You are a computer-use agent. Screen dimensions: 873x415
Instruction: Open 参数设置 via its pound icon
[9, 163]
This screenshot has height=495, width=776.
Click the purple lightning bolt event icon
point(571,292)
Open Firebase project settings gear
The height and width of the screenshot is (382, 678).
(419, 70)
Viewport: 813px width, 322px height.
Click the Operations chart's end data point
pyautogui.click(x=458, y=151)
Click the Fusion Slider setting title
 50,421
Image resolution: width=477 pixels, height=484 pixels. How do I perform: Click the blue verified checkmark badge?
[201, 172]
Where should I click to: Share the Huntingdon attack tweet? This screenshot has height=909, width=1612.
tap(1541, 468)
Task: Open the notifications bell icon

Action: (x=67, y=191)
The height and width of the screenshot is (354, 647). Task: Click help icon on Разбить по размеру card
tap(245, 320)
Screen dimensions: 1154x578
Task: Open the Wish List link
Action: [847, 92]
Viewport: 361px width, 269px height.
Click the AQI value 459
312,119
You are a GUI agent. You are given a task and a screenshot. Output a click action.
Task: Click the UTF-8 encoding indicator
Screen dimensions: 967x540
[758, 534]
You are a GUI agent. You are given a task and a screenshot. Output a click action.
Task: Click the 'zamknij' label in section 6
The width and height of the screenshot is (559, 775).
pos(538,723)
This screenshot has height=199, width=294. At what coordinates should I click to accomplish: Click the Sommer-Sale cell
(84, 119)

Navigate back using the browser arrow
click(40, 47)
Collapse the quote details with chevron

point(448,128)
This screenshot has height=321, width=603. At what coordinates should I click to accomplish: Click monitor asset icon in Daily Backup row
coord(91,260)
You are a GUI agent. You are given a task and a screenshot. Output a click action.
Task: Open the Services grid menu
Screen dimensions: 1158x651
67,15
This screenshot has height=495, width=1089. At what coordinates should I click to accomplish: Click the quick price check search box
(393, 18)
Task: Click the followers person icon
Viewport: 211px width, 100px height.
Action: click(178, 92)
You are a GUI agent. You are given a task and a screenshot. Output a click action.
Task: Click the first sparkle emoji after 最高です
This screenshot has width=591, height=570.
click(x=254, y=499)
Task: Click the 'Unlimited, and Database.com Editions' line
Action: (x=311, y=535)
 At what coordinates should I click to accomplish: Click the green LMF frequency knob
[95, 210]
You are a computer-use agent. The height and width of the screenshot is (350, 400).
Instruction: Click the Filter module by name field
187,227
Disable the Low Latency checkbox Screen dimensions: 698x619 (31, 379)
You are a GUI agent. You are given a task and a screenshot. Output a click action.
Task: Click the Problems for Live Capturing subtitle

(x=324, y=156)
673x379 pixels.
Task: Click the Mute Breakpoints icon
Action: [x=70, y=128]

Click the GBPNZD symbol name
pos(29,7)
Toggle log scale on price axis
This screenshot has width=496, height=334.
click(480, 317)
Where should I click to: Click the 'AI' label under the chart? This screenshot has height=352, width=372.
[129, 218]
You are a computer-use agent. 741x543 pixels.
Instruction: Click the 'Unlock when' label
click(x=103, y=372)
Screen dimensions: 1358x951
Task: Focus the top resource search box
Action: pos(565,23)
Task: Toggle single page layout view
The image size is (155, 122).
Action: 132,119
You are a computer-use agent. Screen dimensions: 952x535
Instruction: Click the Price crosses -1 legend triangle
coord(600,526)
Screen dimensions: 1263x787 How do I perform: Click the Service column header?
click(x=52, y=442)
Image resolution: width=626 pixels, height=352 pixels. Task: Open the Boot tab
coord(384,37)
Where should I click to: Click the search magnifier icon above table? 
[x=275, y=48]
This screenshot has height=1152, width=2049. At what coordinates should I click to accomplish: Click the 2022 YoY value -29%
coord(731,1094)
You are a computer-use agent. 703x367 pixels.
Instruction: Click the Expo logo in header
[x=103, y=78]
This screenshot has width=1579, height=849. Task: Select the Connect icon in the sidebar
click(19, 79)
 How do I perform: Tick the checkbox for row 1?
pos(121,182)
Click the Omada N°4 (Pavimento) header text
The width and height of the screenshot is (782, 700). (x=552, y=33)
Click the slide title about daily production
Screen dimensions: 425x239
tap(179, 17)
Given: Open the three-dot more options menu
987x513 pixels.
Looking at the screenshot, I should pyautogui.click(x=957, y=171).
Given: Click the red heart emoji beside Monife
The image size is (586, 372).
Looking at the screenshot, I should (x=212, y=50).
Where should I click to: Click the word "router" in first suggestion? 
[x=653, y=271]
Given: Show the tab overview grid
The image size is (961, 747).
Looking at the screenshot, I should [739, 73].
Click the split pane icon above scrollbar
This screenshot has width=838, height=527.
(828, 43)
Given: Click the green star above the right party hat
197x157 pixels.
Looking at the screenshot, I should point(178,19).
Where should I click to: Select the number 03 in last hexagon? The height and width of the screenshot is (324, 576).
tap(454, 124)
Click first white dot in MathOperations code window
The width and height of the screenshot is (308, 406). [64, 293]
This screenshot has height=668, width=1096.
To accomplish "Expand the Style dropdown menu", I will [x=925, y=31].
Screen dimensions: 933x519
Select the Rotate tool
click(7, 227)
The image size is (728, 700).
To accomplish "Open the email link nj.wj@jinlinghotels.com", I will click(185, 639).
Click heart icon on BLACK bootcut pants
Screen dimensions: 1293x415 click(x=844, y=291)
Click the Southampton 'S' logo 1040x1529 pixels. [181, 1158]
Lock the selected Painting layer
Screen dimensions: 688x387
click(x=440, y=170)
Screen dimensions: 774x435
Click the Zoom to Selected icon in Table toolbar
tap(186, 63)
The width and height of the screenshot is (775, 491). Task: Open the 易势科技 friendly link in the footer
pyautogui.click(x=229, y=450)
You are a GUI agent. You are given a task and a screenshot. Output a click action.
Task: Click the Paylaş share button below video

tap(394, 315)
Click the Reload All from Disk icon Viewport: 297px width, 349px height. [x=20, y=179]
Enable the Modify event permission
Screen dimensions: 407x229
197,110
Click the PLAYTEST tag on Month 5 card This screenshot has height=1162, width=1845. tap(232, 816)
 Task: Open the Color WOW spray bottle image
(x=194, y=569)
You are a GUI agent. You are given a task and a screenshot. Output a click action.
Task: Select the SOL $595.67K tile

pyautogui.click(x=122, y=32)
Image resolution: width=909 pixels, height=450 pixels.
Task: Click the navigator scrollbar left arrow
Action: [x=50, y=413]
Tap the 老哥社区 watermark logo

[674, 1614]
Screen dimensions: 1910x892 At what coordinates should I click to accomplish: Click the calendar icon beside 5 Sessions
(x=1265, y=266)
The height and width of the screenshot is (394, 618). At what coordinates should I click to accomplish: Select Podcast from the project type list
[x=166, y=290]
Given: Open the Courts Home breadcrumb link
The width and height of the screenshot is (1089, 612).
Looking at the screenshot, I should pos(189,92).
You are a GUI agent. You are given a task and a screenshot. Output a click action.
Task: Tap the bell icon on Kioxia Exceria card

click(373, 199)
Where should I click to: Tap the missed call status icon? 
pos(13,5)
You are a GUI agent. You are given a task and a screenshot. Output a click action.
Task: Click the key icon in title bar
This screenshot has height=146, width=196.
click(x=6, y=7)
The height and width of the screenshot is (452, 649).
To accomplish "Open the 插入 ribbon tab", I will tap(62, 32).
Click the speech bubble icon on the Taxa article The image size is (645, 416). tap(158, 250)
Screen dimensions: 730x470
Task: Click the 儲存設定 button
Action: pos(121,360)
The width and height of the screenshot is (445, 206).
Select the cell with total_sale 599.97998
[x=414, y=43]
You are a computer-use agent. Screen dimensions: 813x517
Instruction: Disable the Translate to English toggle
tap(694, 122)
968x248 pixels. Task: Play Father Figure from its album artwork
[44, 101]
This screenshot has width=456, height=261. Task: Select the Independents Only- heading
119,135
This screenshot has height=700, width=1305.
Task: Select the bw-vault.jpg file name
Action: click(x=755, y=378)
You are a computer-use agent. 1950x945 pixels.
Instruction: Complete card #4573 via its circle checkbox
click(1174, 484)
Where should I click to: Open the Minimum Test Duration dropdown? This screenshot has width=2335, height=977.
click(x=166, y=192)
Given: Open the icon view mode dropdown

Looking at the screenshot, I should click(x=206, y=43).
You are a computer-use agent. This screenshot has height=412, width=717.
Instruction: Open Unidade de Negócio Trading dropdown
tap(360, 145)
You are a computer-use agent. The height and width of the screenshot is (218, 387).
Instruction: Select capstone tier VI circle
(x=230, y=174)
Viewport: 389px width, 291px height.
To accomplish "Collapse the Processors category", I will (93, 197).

*Problem to solve*:
Rewrite the stretch from the line containing "Where should I click to: Select" through the line containing "The width and height of the screenshot is (308, 406).", renaming "hexagon" to "pentagon" and leaving everything else unchanged.

*Result of this task*:
Where should I click to: Select the number 03 in last pentagon? The height and width of the screenshot is (324, 576).
tap(454, 124)
Click first white dot in MathOperations code window
The width and height of the screenshot is (308, 406). [64, 293]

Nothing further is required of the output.